[Data entries]
+ + +

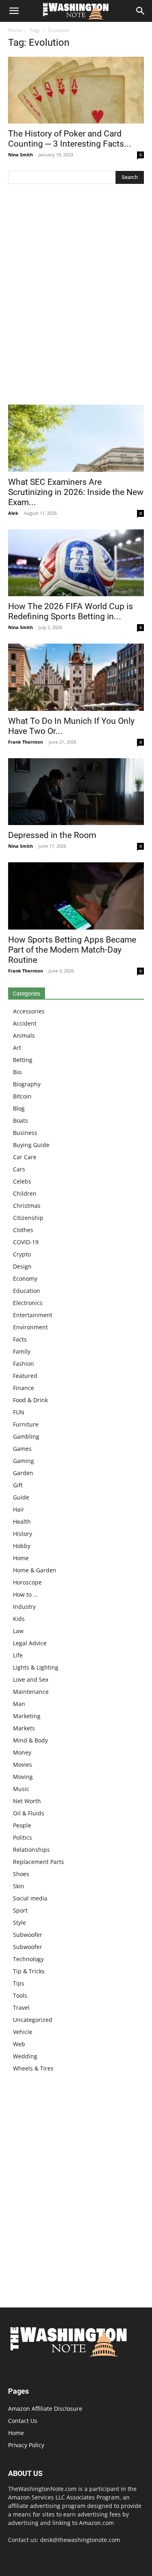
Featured (25, 1376)
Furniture (26, 1424)
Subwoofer (27, 1934)
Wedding (25, 2056)
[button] (14, 11)
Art (17, 1047)
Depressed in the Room (52, 835)
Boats (20, 1120)
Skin (18, 1886)
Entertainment (32, 1315)
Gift (18, 1485)
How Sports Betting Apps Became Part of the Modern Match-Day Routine (72, 950)
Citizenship (28, 1218)
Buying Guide (31, 1145)
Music (21, 1789)
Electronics (28, 1303)
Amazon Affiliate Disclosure (45, 2408)
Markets (24, 1728)
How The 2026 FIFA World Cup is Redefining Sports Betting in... (70, 611)
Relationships (31, 1849)
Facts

+ + +

Every record above must be repeated exactly, with the pictures dropped.

▶ Solved exercise:
Featured (25, 1376)
Furniture (26, 1424)
Subwoofer (27, 1934)
Wedding (25, 2056)
[button] (14, 11)
Art (17, 1047)
Depressed in the Room (52, 835)
Boats (20, 1120)
Skin (18, 1886)
Entertainment (32, 1315)
Gift (18, 1485)
How Sports Betting Apps Became Part of the Modern Match-Day Routine (72, 950)
Citizenship (28, 1218)
Buying Guide (31, 1145)
Music (21, 1789)
Electronics (28, 1303)
Amazon Affiliate Disclosure (45, 2408)
Markets (24, 1728)
How The 2026 FIFA World Cup is Redefining Sports Betting in... (70, 611)
Relationships (31, 1849)
Facts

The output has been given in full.